Member of the European Parliament for France
- Incumbent
- Assumed office 16 July 2024
- Parliamentary group: The Left

Personal details
- Born: 1 October 1999 (age 26) Pontault-Combault, Île-de-France, France
- Party: La France Insoumise (since 2016)
- Alma mater: Sciences Po Rennes

= Emma Fourreau =

French politician (born 1999)

Emma Fourreau (/fr/; born 1 October 1999) is a French politician for La France Insoumise (LFI).

== Early life and education ==
Fourreau was born in 1999 in Pontault-Combault to a French father and a Swedish mother, both working as officials. She attended Lycée Malherbe in Caen, earning her Baccalauréat Littéraire with a mention très bien in 2017. She then studied at Sciences Po Rennes.

== Political career ==
Fourreau was elected as an Member of the European Parliament (MEP) in the 2024 European elections. She was elected from the France constituency on the ballot of La France Insoumise–PG–GES–REV–Péyi-A–PLR. Fourreau sits with The Left parliamentary group. She is the youngest person to have been elected a MEP for France.

As of 2025, she is part of the Committee on Fisheries, promoting measures against overfishing and a transition to eco-social fishing; of the Committee on the Environment, Public Health and Food Safety; of the Delegation for relations with the Mashreq countries; and of the Delegation to the Parliamentary Assembly of the Union for the Mediterranean.

== Activism and legal issues ==
Committed to the protection of marine ecosystems, Fourreau is the founder of Sang Océan, an organization opposing, among other things, the trade of shark fins. As a MEP, she called for the liberation of Canadian environmental activist Paul Watson of Sea Shepherd when he was detained in Denmark.
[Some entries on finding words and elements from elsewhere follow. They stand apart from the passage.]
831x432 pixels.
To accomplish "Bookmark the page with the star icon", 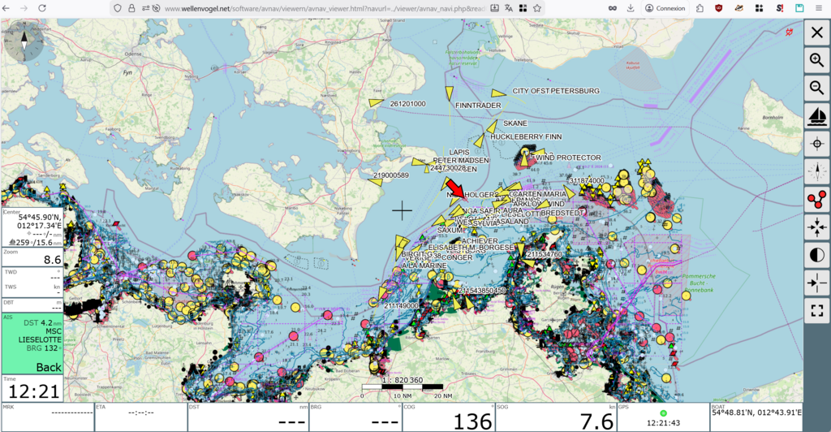I will [536, 8].
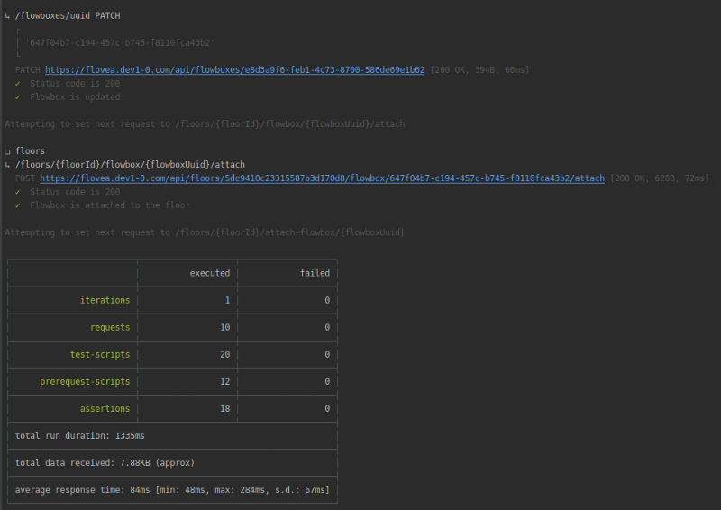Viewport: 721px width, 510px height.
Task: Select the assertions row label
Action: pos(105,408)
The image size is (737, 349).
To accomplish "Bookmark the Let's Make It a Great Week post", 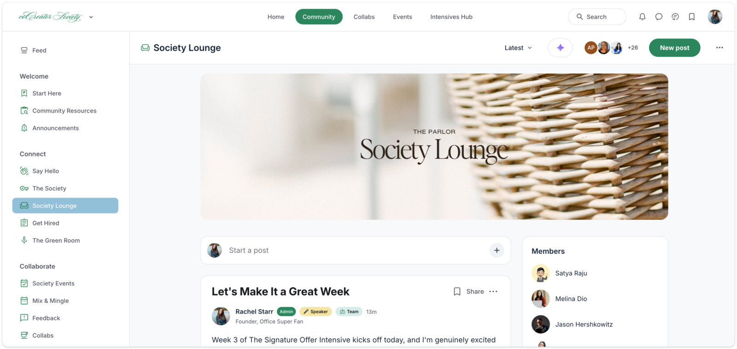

In July 2025, Fourreau, alongside fellow LFI member and French MP Gabrielle Cathala and other activists, was on board the Gaza Freedom Flotilla, seeking to break Israel's blockade of the Gaza Strip. Between 26 and 27 July, the IDF seized the ship, towed it to the Port of Ashdod, and detained the activists on board, vowing to deport them to their respective countries. Along with most of the detainees, she refused to sign deportation papers, and went on a hunger strike to protest Israel's illegal arrest of the crew and its starvation of Palestinians in Gaza; Cathala was expelled instead. On 29 July, Fourreau was transferred to the airport for deportation.

On 13 August 2025, Fourreau was briefly detained and interrogated by the judicial police of Caen for "apology of terrorism". She was questioned about the phrase "long live his fight" (que vive son combat), which she had used the previous month in a tweet celebrating the release of Lebanese pro-Palestinian militant Georges Ibrahim Abdallah (a convicted terrorist). Fourreau, receiving solidarity from other LFI members, denounced the incident as an act of "political repression", contrasting the authorities' response to her tweet with their inaction over "dozens of tweets which actually constitute apology of the genocide taking place in Gaza".